The thinkers and designers are absolutely right to place vision as the key to improved performance from future generations of robots and other devices powered by artificial intelligence (AI). Assessing the current state of progress, they have observed that: “It is comparatively easy to make computers exhibit adult-level performance on intelligence tests or playing checkers, and difficult or impossible to give them the skills of a one-year-old when it comes to perception and mobility.”

Technology experts routinely reassure us that we’re just at the beginning and that future generations will not only achieve the same skill levels as mature human beings, but easily surpass them. This is a yet-to-be-realized event in human history they call the “singularity.” The experts have been mobilizing their own “vision” to put a date on when that will happen as they speculate about the probable consequences on humanity, the most notable of which will be the replacement of “all human jobs by 2136.”

Historical note

However far back one goes in history, from the first mechanical contraptions to tomorrow’s AI-driven robots, the role people have assigned to machines has been defined by the question “how to” and not “why.” It starts with an identified goal and then may expand, even exponentially, to addressing multiple goals. The “how to” approach nevertheless means focusing on the mechanics of both the vision that feeds it, constructing the machine’s supposed understanding of the environment and the program of optimized actions that will logically follow through some form of mechanical agency and deliver the services we expect from it.

As Elon Musk tellingly observes, the experts are making their predictions on the basis of “extrapolations” rather than functional analysis and the fuzzy world of “understanding”: what we can only call “vision,” a very different, non-mechanical concept. To illustrate the difference, starting with the definition proposed above, we need to examine critically the notions conveyed by these words: observe, environment, behavior, programmed and objectives.

Humans — but apparently not technology experts, who prefer thinking like machines — possess a dynamic, interacting notion of past, present, future and personal involvement. Unlike machines, they don’t simply detect the elements of the environment, but also judge them in terms of past experience, current (and sometimes conflicting) goals and future outcomes, both predictable and desired.

As we have seen, programming mere physical “vision” for machines is a challenge we are currently far from meeting. Do the techno-pundits really think algorithms can duplicate the myriad choices — including the impact of cultural factors — that enter into the perception of experience? They don’t seem to have thought deeply about that.
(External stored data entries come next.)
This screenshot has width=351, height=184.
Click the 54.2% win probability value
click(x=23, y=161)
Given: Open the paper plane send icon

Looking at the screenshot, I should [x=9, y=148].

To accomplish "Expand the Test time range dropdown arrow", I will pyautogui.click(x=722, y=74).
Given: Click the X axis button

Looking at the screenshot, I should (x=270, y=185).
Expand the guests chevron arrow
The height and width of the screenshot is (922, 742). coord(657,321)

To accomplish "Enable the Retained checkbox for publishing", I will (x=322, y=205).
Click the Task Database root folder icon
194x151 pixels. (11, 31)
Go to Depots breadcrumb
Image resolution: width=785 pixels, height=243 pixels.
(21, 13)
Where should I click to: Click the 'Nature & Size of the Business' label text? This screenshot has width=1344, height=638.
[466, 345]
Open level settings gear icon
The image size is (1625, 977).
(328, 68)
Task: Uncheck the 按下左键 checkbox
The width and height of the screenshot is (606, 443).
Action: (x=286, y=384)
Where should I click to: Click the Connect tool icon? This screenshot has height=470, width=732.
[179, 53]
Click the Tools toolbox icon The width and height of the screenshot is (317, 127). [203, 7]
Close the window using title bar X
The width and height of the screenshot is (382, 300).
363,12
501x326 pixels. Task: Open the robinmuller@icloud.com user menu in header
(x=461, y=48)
But there is one other factor of vision they never seem to think about: proprioception. Why? Because though it guides us through every moment of our lives, we never think about it. You could say it thinks for itself, but not in the way even the most sophisticated machine can think.

Here is the medical definition of proprioception: “The ability to sense stimuli arising within the body regarding position, motion, and equilibrium.” This enables everything we do. This is the foundation of our vision in every sense of the word, starting with our relationship with the physical environment but including the projection of ourselves — our being, our personalities — into the future, including as well, the prospect of death.

My conclusion is simple: I will start taking seriously the experts’ predictions about machine intelligence and its impact on society as soon as I hear how they intend to tackle the question of the proprioception of machines.

*[In the age of Oscar Wilde and Mark Twain, another American wit, the journalist Ambrose Bierce, produced a series of satirical definitions of commonly used terms, throwing light on their hidden meanings in real discourse. Bierce eventually collected and published them as a book, The Devil’s Dictionary, in 1911. We have shamelessly appropriated his title in the interest of continuing his wholesome pedagogical effort to enlighten generations of readers of the news.]

The views expressed in this article are the author’s own and do not necessarily reflect Fair Observer’s editorial policy.